En réponse à M. Dominique Leclerc, Mme Danièle Karniewicz a précisé que la revalorisation du minimum contributif était un souci constant du conseil d'administration et notamment des membres des délégations FO et CFDT. Elle a rappelé que le montant du minimum contributif versé par la CNAVTS en 1999 s'élevait à 39.416 francs par an, majoré de 25 % au titre des régimes complémentaires soit environ 50.000 francs annuels.

Elle a précisé que, pour la fonction publique, l'équivalent de ce minimum se chiffrait à 67.300 francs annuels, le régime de la société nationale des chemins de fer français (SNCF) offrant à ses salariés, justifiant de 25 années de service et partant entre 50 et 55 ans, un montant de 70.440 francs.

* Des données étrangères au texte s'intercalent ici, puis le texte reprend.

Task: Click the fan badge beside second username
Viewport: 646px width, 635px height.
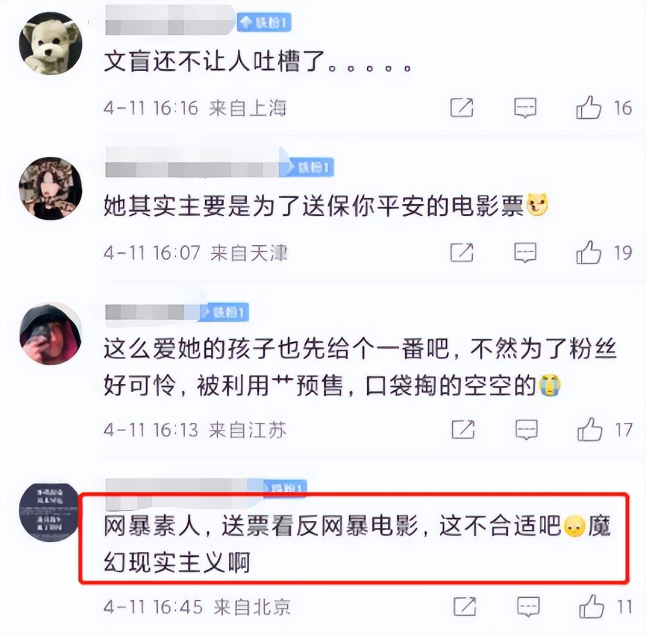Action: tap(310, 167)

Elle a insisté, à ce titre, sur la nécessité d'une remise à plat des règles régissant les systèmes de retraite et fait part de la nécessité de justifier avec pédagogie les différences existant entre régimes.

M. Claude Domeizel a précisé qu'il ne s'exprimait naturellement pas au titre de ses fonctions au sein de la Caisse nationale de retraites des agents des collectivités locales (CNRACL). Il a toutefois observé que cette Caisse, bénéficiaire de la réforme de la compensation, allait devoir augmenter le taux de la cotisation employeur de 4 % dès 2003. Il a demandé à Mme Danièle Karniewicz si cette dernière avait rencontré le Gouvernement depuis l'annonce de la modification du système des compensations. Il s'est ensuite enquis du montant des frais de gestion perçus par le régime général au titre de la gestion des prestations d'assurance vieillesse ainsi que de la situation de l'action sociale de la CNAVTS.

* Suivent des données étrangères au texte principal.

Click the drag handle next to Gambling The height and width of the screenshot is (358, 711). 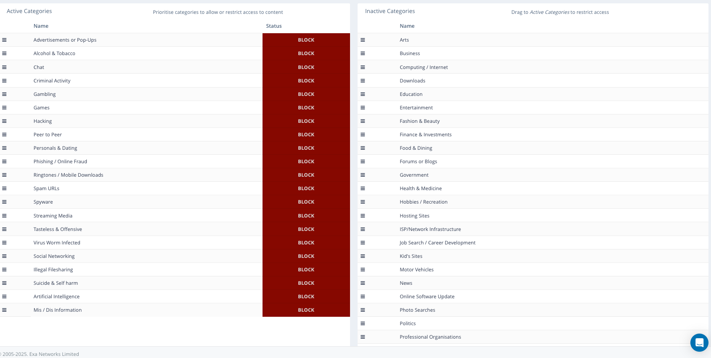[x=4, y=94]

M. Roland Muzeau a souhaité connaître l'effet des allégements de charges sociales sur les finances de la CNAVTS.

M. Alain Vasselle, rapporteur pour les équilibres financiers généraux, de la sécurité sociale et de l'assurance maladie, a souhaité savoir si les périodes validées au titre de l'allocation équivalente retraite engendraient un coût pour la CNAVTS, et si ce coût lui était compensé.

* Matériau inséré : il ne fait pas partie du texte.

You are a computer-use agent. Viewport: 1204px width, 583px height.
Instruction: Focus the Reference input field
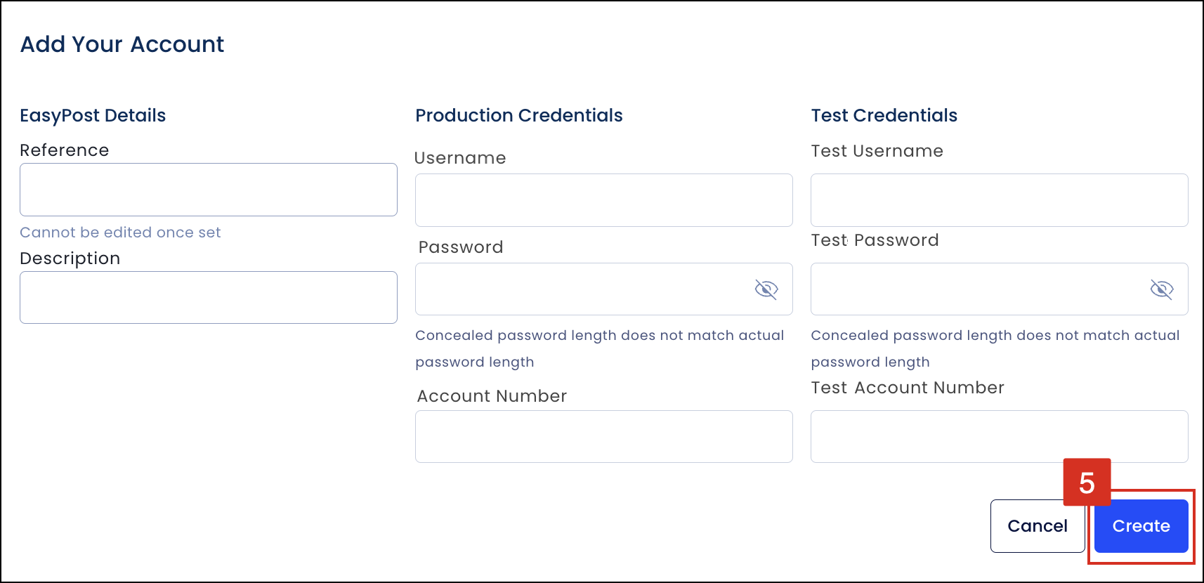(209, 190)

En réponse à M. Claude Domeizel, Mme Danièle Karniewicz a précisé qu'elle avait rencontré M. François Fillon l'après-midi même de la réunion de la commission des comptes de la sécurité sociale. Elle a rappelé avoir fait part de la déception des administrateurs quant à une mesure intervenant dans une période transitoire pour le système d'assurance vieillesse. Elle a enfin précisé que les différents contacts qu'elle avait eus avec les ministères lui laissaient entendre la probabilité forte d'une remise à plat de cette question lors de la réforme des retraites.

Elle a souligné que le niveau des frais de gestion prélevés par la CNAVTS s'élevait à 1,5 % des prestations soit un niveau nettement inférieur aux frais de gestion prélevés, par exemple, par les fonds de pension.

Elle a observé que la mise en place de l'allocation personnalisée d'autonomie (APA) justifiait une refonte de l'action sociale de la caisse dont le budget s'élève à 450 millions d'euros.

En réponse à M. Roland Muzeau, elle a précisé que le montant des remboursements perçus par la CNAVTS au titre des allégements de charges financées par le fonds de financement de la réforme des cotisations patronales de sécurité sociale (FOREC) se chiffrait à 4,9 milliards d'euros. Elle s'est en outre réjouie du remboursement de la moitié des sommes dues au titre du passé.

En réponse à M. Alain Vasselle, rapporteur pour les équilibres financiers, elle a observé que les validations des périodes passées au titre de l'allocation équivalent retraite ne faisaient l'objet d'aucune compensation pour la CNAVTS mais que le manque à gagner, dont le montant demeurait sans doute limité, n'avait pas encore été chiffré.